§ **Tasks for this exercise**
#1 In the article on drought and California marijuana farms, turn the paragraph beginning "The changes inaugurated a new compliance program" into a short bulleted list that keeps its main facts.
#2 Pick up the article on drought and California marijuana farms after its final sentence and write the next part.

§ **Page extract**
CA seeks water relief from pot farmers

marijuana-leafCalifornia’s protracted drought has upended business as usual for many of the Golden State’s marijuana farmers, who now face both increased scrutiny and increased cooperation from regulators.

An uneasy partnership

With the prospect of a big ballot initiative on recreational marijuana coming next year, attention in Sacramento has resulted in new regulations and designated regulators. “Amid the state’s prolonged drought, Gov. Jerry Brown last year approved $3 million in funding to dispatch oversight officers and environmental scientists to identify and inspect water-thirsty pot gardens in sensitive natural settings,” the Sacramento Bee reported. “Officials from the State Water Resources Control Board and Department of Fish and Wildlife so far have visited 150 sites with growers’ approval. They have issued instructions on water conservation and filed 50 notices of environmental violations.”

The changes inaugurated a new compliance program that draws together officials from the state water board and the Department of Fish and Wildlife, according to the Bee. “Under pending legislation, the program stands to be expanded statewide,” although its reach is restricted to private farmers, not “outlaw growers surreptitiously using public lands[.]” Those illicit growers have come under fire in recent months for their very high rates of water consumption.

Trial by fire

Other drought-related circumstances have helped push the pot industry and state officials into closer company. Wildfires, for instance, have extended the threat of economic destruction to growers, who face their own particular problems as gray-market producers. “Marijuana farms suffer the same risks as other farmers in California — facing the potential loss of their crop, on top of the strain of the drought,” according to Alternet.

“The profitable Napa wine industry, too, is threatened by wildfires, with winemakers concerned that smoke-infused grape skins will alter the flavor of the wines. But some of those impacts are exacerbated for marijuana growers, who won’t get subsidies from the state if their crop is lost, and whose value per plant is much higher than that of many other plants.”

In from the shadows

At the same time, some California officials have set about trying to incorporate marijuana farms into a system of standardized water regulations. “California’s four-year drought has prompted authorities to broaden their approach to regulating cannabis cultivation with the aim of protecting sensitive watersheds,” the Bee noted. “In addition to the environmental compliance program, the state has begun issuing marijuana water permits and ramped up efforts to target environmental offenders through civil lawsuits.”

§ **Information supplied**
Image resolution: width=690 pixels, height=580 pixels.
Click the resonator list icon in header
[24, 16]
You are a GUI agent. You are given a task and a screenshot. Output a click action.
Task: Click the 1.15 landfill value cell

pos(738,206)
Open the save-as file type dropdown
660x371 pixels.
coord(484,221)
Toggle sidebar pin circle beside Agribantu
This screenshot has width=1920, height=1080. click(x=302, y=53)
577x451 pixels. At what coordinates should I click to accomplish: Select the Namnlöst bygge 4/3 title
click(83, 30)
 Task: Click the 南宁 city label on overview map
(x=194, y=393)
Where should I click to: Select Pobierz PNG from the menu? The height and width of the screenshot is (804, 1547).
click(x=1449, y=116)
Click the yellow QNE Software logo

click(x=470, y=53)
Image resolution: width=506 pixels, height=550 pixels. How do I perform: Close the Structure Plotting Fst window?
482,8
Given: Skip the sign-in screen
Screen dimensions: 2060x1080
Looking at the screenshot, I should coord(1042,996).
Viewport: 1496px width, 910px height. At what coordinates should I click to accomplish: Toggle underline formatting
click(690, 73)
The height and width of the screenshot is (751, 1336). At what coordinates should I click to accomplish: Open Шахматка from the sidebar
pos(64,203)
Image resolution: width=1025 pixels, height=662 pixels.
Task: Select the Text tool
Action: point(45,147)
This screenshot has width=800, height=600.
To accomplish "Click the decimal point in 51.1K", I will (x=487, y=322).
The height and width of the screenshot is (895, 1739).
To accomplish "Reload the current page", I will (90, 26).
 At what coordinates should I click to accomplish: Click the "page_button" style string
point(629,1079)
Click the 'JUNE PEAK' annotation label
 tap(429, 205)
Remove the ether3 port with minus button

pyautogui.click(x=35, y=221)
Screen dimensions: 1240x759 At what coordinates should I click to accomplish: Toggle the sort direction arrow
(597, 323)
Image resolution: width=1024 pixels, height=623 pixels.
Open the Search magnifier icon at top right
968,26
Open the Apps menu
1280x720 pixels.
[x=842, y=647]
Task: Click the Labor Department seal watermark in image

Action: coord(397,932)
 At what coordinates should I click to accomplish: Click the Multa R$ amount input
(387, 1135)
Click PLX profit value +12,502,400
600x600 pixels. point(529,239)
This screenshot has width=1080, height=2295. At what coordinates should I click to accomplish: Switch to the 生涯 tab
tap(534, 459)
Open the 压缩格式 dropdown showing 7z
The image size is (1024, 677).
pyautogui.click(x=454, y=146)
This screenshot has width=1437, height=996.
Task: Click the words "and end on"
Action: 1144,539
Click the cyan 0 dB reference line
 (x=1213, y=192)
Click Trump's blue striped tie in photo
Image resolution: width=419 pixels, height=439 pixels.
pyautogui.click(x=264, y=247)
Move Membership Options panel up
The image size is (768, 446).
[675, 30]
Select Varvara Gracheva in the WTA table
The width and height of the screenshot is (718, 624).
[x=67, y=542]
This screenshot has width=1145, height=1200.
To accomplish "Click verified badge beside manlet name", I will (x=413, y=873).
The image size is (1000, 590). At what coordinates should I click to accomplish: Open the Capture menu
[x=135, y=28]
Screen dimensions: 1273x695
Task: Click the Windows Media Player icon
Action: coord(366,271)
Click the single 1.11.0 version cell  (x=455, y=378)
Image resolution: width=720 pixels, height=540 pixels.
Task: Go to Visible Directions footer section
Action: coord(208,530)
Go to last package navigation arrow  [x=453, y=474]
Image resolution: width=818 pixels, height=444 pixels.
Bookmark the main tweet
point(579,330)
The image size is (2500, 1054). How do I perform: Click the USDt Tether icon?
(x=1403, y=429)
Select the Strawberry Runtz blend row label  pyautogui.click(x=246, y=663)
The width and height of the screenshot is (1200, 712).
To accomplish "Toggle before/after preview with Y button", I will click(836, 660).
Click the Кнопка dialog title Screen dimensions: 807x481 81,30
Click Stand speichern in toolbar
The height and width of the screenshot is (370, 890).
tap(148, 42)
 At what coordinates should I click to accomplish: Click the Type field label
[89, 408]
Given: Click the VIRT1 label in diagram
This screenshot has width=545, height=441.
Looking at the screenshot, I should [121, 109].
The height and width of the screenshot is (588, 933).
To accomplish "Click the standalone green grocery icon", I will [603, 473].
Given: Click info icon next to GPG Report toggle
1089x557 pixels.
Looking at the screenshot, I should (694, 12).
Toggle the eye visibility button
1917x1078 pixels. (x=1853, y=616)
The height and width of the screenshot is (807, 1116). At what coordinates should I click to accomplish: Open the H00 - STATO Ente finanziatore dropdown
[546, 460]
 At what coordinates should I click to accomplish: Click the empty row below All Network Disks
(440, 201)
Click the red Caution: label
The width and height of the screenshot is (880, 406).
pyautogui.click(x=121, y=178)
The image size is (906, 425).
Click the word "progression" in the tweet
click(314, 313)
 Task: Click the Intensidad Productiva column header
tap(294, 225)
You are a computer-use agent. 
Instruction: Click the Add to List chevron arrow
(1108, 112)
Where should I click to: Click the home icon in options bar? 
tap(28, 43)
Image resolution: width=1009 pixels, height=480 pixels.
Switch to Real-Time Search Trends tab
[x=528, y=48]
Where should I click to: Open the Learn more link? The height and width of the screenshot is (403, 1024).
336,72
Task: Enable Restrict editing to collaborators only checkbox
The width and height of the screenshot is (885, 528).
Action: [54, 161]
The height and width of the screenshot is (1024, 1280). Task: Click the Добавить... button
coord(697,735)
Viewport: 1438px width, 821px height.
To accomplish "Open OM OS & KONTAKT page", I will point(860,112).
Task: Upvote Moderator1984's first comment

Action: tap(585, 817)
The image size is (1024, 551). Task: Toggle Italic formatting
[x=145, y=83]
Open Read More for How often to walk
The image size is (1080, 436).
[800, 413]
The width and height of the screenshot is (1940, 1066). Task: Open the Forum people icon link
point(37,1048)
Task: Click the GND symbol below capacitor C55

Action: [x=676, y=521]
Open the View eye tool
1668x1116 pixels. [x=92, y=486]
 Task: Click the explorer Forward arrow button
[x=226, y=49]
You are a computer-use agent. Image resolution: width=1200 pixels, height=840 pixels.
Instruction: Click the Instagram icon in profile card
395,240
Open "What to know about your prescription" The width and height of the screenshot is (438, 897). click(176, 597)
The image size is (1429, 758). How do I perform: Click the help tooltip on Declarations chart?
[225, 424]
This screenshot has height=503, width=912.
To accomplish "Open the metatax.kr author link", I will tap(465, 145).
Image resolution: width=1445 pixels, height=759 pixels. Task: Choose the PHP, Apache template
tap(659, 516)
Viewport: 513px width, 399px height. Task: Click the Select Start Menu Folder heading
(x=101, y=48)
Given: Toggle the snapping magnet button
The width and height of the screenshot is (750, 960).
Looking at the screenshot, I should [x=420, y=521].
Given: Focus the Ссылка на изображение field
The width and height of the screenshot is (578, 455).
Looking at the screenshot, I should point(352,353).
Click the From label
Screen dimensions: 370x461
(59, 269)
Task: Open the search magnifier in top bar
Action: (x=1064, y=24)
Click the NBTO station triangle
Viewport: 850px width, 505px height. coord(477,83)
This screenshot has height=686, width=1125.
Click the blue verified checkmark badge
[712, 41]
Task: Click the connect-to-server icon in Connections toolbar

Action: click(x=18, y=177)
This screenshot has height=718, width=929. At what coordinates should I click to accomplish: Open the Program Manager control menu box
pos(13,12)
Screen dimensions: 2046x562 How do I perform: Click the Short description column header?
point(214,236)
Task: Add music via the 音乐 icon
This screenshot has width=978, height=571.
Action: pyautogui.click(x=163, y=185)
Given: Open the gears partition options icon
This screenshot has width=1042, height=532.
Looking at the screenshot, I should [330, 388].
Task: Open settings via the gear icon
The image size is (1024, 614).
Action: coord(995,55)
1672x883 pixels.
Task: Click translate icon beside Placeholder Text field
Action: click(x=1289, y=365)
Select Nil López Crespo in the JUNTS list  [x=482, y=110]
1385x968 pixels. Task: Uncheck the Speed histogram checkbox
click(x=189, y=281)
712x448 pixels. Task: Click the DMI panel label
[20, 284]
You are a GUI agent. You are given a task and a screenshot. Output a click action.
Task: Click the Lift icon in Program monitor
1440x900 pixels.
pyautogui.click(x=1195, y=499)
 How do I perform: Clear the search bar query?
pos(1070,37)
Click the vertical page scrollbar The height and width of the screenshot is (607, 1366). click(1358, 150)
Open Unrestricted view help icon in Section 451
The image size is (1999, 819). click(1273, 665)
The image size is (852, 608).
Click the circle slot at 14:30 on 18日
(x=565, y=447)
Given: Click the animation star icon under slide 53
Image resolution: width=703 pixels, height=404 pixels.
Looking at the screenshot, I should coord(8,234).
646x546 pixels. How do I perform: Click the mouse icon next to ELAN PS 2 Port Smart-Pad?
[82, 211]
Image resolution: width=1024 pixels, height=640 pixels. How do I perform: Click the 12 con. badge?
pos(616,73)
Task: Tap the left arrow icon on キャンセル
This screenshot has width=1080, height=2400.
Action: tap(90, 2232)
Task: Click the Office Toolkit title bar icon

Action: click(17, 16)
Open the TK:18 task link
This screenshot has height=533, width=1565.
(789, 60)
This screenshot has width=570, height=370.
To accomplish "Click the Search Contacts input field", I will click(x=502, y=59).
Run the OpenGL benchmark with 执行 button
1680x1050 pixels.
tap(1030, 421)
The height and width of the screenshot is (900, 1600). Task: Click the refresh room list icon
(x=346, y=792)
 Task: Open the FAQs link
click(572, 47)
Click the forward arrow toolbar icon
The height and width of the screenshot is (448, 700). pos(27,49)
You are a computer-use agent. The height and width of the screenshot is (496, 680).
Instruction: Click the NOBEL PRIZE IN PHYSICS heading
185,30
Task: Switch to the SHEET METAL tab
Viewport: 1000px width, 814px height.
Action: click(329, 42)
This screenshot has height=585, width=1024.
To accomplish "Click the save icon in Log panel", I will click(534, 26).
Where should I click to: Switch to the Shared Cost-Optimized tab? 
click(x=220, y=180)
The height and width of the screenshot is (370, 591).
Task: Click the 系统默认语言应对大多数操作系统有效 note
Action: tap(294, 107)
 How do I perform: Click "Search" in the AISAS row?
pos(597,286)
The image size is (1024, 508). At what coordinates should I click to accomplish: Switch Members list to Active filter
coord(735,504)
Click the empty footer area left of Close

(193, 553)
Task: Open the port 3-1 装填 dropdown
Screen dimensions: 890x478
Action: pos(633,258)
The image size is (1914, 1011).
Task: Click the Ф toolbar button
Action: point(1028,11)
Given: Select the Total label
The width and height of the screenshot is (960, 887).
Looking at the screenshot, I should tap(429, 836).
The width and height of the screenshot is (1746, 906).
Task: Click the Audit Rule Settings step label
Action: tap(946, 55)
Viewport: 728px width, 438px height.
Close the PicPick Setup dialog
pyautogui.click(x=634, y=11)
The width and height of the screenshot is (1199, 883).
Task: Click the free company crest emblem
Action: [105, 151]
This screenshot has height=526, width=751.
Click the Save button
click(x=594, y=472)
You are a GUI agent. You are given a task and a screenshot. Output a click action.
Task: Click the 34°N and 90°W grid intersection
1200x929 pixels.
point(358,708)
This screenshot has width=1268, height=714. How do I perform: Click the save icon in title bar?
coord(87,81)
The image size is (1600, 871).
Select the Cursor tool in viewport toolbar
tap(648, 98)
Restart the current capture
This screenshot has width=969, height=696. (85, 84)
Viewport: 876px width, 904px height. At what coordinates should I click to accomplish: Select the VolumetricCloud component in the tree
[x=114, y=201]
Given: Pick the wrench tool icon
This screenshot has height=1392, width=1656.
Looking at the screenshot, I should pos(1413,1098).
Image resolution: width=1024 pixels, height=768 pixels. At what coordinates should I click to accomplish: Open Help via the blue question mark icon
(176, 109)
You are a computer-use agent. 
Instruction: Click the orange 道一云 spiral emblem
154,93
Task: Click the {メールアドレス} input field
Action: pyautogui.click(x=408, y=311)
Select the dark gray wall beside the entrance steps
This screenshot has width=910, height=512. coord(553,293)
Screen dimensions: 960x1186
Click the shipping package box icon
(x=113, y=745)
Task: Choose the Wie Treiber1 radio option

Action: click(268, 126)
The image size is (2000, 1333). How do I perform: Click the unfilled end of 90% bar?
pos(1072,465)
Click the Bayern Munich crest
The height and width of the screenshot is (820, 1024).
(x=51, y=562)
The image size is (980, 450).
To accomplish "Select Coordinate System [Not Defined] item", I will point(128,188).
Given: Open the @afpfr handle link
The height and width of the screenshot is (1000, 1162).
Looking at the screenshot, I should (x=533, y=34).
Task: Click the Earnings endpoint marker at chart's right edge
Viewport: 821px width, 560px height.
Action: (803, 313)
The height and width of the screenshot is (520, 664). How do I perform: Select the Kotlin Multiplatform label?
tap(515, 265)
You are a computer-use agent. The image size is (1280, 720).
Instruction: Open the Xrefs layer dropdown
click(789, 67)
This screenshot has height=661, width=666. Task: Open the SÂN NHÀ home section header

§ **Responses by task**
#1
- The changes started a new compliance program that joins officials from the state water board and the Department of Fish and Wildlife.
- Pending legislation could expand the program statewide.
- The program covers only private farmers, not outlaw growers secretly using public lands.
- Those illicit growers have been criticized in recent months for very high water use.

#2
This month, the North Coast Regional Water Quality Control Board overwhelmingly voted in fresh rules requiring farms in excess of 2,000 square feet either to register with itself or approved third-party agency or organization, the Guardian reported. “A number of issues including erosion control, water and wetlands buffers, irrigation runoff, chemical contamination and waste will be regulated under the new rules.”

Although the rules announced another substantial regulatory advance into marijuana farming, which has long operated under the radar, they also reflected the state’s increasingly accommodating attitude toward the once-illegal crop. “Those who don’t register but are discovered to qualify will be notified with 30 days to enroll before enforcement actions, including financial penalties, are pursued, board personnel said,” according to The Press Democrat.

Although some growers welcomed the opportunity to come out from the regulatory shadows at the state level, others cautioned that the apparent liberalization could have more dangerous consequences. “A major concern is that due to marijuana being illegal on the federal level, those farms prepared to comply and register could expose their activities to criminal charges on a federal level,” added the Guardian.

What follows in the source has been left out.